L’obiettivo degli investigatori è trovare la chiave che unisce i recenti fatti di sangue. L’arresto dei capimafia Filippo Bisconti e Salvatore Sciarabba ha fatto saltare gli equilibri (leggi l’articolo). Se c’è uno che meglio di altri conosce le dinamiche del mandamento in provincia di Palermo è proprio Bisconti, oggi collaboratore di giustizia. Ecco cosa ha detto Bisconti: “La famiglia Tumminia era una frangia che si poneva in contrapposizione a quella degli Spera… oso dire che oggi… è lo zoccolo duro della comunità belmontese…”.

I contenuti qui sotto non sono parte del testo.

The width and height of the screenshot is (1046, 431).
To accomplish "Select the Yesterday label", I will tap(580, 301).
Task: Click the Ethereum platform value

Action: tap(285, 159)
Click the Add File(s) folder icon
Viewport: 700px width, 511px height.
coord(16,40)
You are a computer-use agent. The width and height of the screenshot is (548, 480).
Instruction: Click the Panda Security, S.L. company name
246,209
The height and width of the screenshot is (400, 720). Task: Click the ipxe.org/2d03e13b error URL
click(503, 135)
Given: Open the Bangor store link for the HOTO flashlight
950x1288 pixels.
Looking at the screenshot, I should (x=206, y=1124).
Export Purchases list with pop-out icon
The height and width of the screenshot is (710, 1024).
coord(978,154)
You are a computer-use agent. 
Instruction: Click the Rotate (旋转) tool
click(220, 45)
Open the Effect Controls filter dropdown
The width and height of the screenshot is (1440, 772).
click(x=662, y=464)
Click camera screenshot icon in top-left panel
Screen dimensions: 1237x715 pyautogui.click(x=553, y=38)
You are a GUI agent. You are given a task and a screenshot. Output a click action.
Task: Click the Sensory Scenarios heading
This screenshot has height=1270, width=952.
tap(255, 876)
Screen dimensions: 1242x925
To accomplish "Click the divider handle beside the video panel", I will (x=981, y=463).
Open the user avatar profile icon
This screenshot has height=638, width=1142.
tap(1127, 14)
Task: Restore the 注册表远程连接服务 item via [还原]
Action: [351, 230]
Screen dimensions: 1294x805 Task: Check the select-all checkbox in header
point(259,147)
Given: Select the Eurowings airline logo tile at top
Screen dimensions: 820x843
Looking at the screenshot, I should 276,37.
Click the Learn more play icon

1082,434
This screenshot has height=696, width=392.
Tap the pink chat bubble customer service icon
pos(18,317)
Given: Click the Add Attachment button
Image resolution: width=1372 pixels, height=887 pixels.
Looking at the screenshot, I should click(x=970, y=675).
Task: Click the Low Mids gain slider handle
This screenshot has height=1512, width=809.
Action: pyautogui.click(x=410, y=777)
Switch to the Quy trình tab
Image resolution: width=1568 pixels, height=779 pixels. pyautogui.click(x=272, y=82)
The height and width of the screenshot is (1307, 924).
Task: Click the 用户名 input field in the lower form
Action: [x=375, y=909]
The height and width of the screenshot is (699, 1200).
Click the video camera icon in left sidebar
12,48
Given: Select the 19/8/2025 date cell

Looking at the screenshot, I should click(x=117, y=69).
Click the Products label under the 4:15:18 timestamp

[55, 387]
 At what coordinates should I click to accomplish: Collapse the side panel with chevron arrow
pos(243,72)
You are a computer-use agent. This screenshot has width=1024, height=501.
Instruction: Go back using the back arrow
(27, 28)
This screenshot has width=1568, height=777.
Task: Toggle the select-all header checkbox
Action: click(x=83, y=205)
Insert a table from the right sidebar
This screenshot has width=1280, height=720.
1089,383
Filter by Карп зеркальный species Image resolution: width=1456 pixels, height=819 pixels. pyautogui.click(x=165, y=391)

Bisconti non era tenero con i Tumminia: “… secondo me sono soggetti che portano solo male alla comunità belmontese. Anche quando ero in libertà lo sostenevo… è vero che sono quelli che ne fanno di tutti i colori”. I Tumminia sarebbero la “frangia più (pericolosa, ndr)… io riuscivo a tranquillizzare la situazione però le devo dire che c’è stato un momento in cui io stesso mi sono un pochino disorientato per quanto riguarda la gestione… il rapporto con i Tumminia”. Da una parte ci sarebbero “gli zii più anziani… Salvatore e Benedetto Tumminia” che “si relazionavano in maniera più occulta con gli altri soggetti” – di loro Bisconti sostiene che fossero in “stand by” – e dall’altra il nipote che “faceva di tutto per vedersi con me”.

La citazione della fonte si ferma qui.